Before wading in to this, I want to offer eight brief thoughts that form some of my frame on theology:
1. We are all theologians: We all have thoughts about who and how God is.
2. We are all practicing theologians: Our thoughts about God inform how we live. Therefore, thinking carefully about the who and how of God is essential.
3. Our theology will eternally shift: God is fully committed to our process of becoming…our becoming like Him will take forever.
4. Theology unites and divides: For good and for bad, we tend to pitch our tents near those whose theology is like ours and far from those whose theology is different.
5. Theology is mostly retroactive: We tend to develop theology to justify what we do to others.
6. Theology is but a thin mist of reality. Language that is created to describe our thoughts about God represents the slightest fraction of who and how God really is.
7. Sometimes our theology is wrong. It is when we convince ourselves that “our” theology is “right” that we wade into a kind of calcified arrogance that interrupts our relationship with God, and others.
8. God longs to be known…thus, the reason He created us with a mind and with senses. His knowability and longing to be known is THE reason He put on flesh and camped in our neighborhood.
Thinking theologically is a comprehensive, life-long pursuit. From my perspective, God is always in the process of forming, adjusting, shifting, and even changing our theology. I see this most explicitly in Acts 10 as God very clearly changes Peter’s theology.
In the story, Peter has a very clear theological stance that, in his opinion, is right, complete, and air-tight. His calcified theology told him that God was for Israel, that God had a “side”, that the gospel was for Israel only, and that, therefore, his attention was to be directed exclusively on Israel.
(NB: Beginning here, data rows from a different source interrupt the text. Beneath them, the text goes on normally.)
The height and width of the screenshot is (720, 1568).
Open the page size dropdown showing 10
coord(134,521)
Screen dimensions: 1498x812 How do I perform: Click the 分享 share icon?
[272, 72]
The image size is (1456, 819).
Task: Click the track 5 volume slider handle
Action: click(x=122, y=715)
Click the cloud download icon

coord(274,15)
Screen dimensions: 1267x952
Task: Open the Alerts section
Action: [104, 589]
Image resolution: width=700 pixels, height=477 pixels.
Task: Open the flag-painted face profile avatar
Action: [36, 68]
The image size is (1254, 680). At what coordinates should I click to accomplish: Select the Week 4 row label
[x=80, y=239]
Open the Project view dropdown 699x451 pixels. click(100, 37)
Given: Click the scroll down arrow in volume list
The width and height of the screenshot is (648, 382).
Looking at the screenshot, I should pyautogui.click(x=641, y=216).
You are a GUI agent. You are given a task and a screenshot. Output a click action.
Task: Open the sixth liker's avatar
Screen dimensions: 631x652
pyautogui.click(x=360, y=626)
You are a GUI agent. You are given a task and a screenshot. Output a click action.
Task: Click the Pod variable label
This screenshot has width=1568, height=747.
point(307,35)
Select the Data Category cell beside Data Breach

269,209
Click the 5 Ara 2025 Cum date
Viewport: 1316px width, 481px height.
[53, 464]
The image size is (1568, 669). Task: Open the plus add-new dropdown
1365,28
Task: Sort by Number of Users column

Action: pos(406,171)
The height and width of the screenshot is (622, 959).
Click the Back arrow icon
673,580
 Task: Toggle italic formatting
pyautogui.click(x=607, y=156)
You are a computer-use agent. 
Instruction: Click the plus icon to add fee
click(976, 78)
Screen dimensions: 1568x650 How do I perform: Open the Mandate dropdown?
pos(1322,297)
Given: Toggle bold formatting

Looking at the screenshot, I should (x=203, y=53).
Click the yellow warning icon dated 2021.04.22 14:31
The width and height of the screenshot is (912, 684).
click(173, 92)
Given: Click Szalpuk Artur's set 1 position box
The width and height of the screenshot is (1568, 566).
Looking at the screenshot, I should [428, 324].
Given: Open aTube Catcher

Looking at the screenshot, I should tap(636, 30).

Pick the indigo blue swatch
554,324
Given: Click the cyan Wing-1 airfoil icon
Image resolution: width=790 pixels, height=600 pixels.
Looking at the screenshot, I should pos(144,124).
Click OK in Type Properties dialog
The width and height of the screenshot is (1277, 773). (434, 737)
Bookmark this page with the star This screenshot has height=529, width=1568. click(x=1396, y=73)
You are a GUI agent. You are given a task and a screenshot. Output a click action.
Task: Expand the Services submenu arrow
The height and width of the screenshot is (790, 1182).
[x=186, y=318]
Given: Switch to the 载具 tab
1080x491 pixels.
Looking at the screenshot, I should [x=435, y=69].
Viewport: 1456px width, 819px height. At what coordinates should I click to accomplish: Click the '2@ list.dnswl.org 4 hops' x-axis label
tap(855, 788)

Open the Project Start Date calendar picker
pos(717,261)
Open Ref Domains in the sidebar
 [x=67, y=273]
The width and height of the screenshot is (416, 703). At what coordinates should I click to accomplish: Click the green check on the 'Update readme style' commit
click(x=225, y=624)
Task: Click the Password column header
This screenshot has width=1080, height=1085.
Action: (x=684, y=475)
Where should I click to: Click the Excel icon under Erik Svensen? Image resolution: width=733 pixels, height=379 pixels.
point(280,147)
He was crystal clear on who God was, how God worked, and who God was for…or so he thought.
In a hunger-induced vision on the rooftop of a taxidermist’s house (read the irony here!), God began to change Peter’s theology: Don’t exclude anyone…I AM for everyone!
With shifting theology, Peter moved toward people whom he’d never imagined that he would move toward: Gentiles (the nations)! Because he did, the Story of a Redemptive God flooded into the home of a Gentile and the viral, global movement of the Kingdom of God was ignited.
Peter allowed his theology to shift.
He was humble, curious, and teachable.
Peter found himself among those he formerly referred to as defiled.
His shifting theology caused him to humanize others and to stand in solidarity with them. He crossed their threshold. He became the resident in the embrace of Gentile hospitality.
Peter, no doubt, was scratching his head, wondering if it was okay that he was there.
It was a huge risk. It could have cost him is reputation and standing. He could have been wrong…it might have been the voice of hunger rather than the voice of God that he had heard.
Peter participated with God in initiating a viral, world-wide revolution of love.
Peter, a Jew, fully embraced the vocation and destiny of Israel: in word and action, He put God on display among the nations. Because he did, the multi-cultural, global Bride began to take shape and, empowered by the Holy Spirit, assumed the same vocation and destiny of Israel: to become the accurate demonstration of God in the unique soil of the now.
This raises our theological questions: What about Israel? Are there now two distinct communities with the same vocation? Did the Church replace Israel?
Some would suggest that Israel has been punitively replaced by the Church due to Israel’s rejection of Jesus and His work on the Cross.
In response, I would suggest that, while many reject God, God rejects no one. He zealously chases after us…all of us. I would suggest that goal of the Cross is to reconcile, not to divide; to include, not to exclude.
Some would suggest that Israel has been functionally replaced by the Church due to Israel’s rejection of Jesus and His work on the Cross.
In response, I would affirm the teachings of the Scriptures: Gentiles have been grafted into the Jewish vine. That is, Jesus did not plant a new tree; rather, through the Cross and Resurrection, He had the authority to graft us in.
Some would suggest that Israel made her final decision in her rejection of Jesus and, therefore, has no hope of being included in the New Community that God is making.
In response, I would suggest that, like everyone else, contemporary Israelis must decide what they do with Jesus. Like me, they can choose to acknowledge that their sin has interrupted their relationship with God, themselves and the other or not. Like me, they can either choose to identify with the crucified or with the crucifier. The choice that we make will radically impact they way we see, interact, and participate with God, ourselves, and the “other.”
Thus, in exploring this tiny facet of our larger third question, perhaps we have addressed the entire question. That is, we are to think about the Israeli/Palestinian Conflict through the lenses of the redemptive, all-of-humanity-focused, Cross. For, on the Cross, God says to every person of every tribe: “YOU are worth my Son!”